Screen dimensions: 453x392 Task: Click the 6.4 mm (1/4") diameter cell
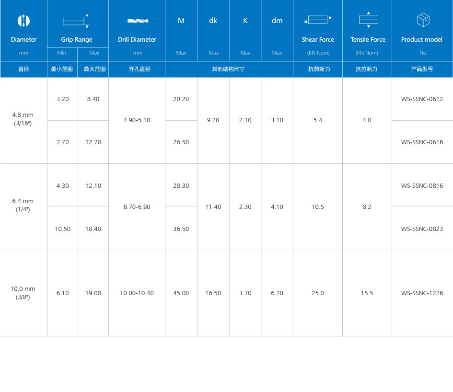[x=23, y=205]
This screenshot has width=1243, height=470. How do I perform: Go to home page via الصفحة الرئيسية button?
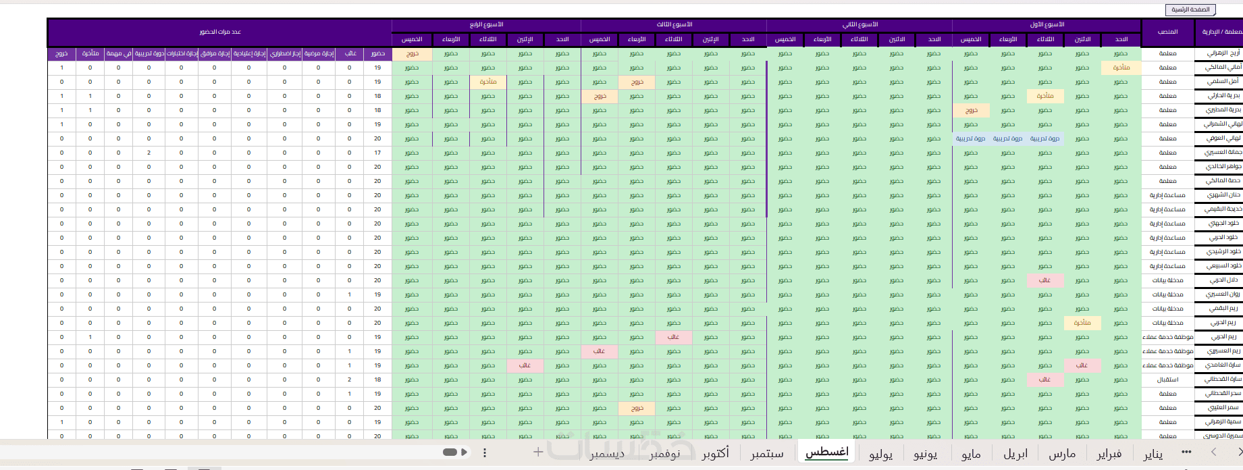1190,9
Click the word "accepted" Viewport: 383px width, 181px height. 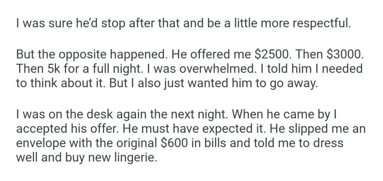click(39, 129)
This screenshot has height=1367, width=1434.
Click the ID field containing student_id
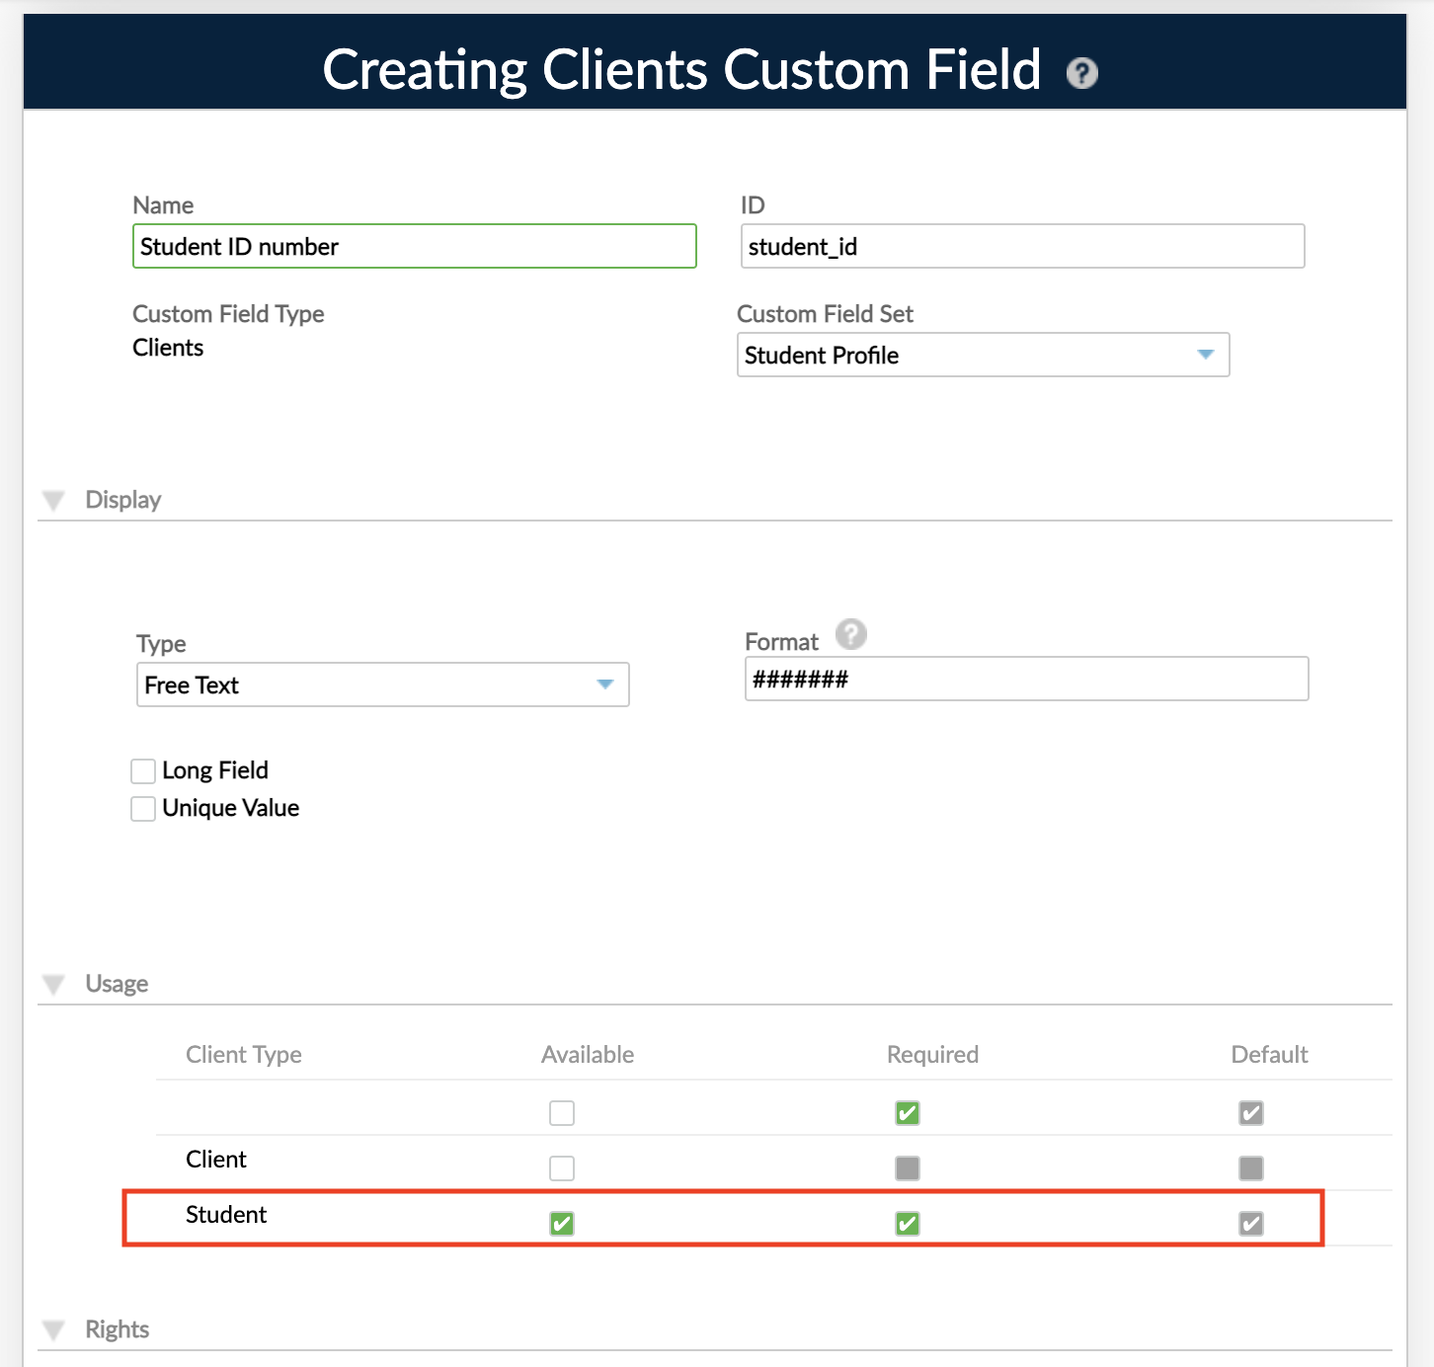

Brief:
Output exactly and only the lines from the line containing "This screenshot has height=1367, width=1434." to the end of the entries, both included, and omit every picture.

Written solution:
This screenshot has height=1367, width=1434.
Click the ID field containing student_id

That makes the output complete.